Ben bu İstanbul'da yaz keyfini 20 ağustosa kadar sürdürmeyi planlamıştım. Temmuzda, Türkiye'den İtalya'ya girişlerde 14 gün karantina vardı evet, ama ben ağustosta kalkar diye umuyordum. Nerden bilebilirdim Türkiye'deki sayılar bu kadar yüksek olucaktı. Ya da Almanya'daki gibi test yaptırıp karantinadan kurtulurum demiştim. Bizim İtalyanlar ne karantinayı kaldırdı ne de test yaptırmayı kabul ediyorlar. İlla o karantinayı yaptırıcaklar. Eğer 28 Ağustos'ta oturma izni randevum olmasa, yine 20sinde dönerdim Milano'ya, eylül ayında birkaç gün evden çalışmaya devam ederdim. Ama biliyorsunuz o randevu için ne kadar gözyaşı döktüm ben, kaçırma ihtimalini düşünmek bile istemiyorum. Bu durumda çok üzülerek biletimi 13 ağustosa aldım. Bu arada 13 ağustos haftası, İtalya'da hayatın durduğu bir tatil haftası. Özellikle Milano'da kimse olmucak, tüm dükkanlar hatta süpermarketlerin büyük kısmı bile kapalı olucak, hava tahminim 40 dereceyi bulur. Zavallı Fiona ve ben 14 gün boyunca herkes denizdeyken apartmandaki evimize kapanıcaz. 8.5 puanlı dram filmi. Aman nolur çıkarsın canım evden kim kontrol edicek demeyin, sokakta polis durdurup karantina kontrolü yapıyormuş, ben de sanıyordum ki eve gelip kontrol edicekler, daha bile kurnaz çıktılar.

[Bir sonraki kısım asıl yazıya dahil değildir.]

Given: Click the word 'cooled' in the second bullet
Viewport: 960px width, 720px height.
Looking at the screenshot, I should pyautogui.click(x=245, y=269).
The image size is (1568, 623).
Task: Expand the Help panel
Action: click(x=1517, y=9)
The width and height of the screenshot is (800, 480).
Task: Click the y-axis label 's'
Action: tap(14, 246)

Tam hiç kimse çalışıyor olmucak, rahat rahat keyif yaparım dediğim haftayı karantinada geçiricem dostlarım. Kendimi teselli etmek için terasımda havuza girerim, müzik açarım, akşam açık hava sineması yaparım diye düşünüyorum bir gülme geliyor. Engin denizlerden şişme havuzlara... Allah kimseyi attan indirip eşeğe bindirmesin. Neyse zaten italyan ehliyeti çıkartmayı kafama koymuştum, o 14 gün sular seller gibi ezber yaparım. Sonra da leasingle bir fiat 500 alırım kendime. O 14 günlük esaret, ehliyet ve araba özgürlüğümü kazanma işime yarar. Sonra ver elini Dolomiti, hatta daha bile uzağa, Fiona'mla beraber Hırvatistan sahillerine. Bitsin şu pandemi, bitsin de gezmeye, özgürce bilet almaya, istediğimiz yere kuralları kontrol etmeden gidebilmeye geri dönelim. Bir daha da kimse yarasa yemesin gözünüzü seviyim. Sonu hiç hoş olmuyor.

Ps: Zavallı Fiona, çok yakın zamanda, uzun bir süredir takmadığı tasmasına, bir evin yalnız bir çocuğu olmaya, doğa namına bir küçücük köpek parkına geri dönücek haberi yok.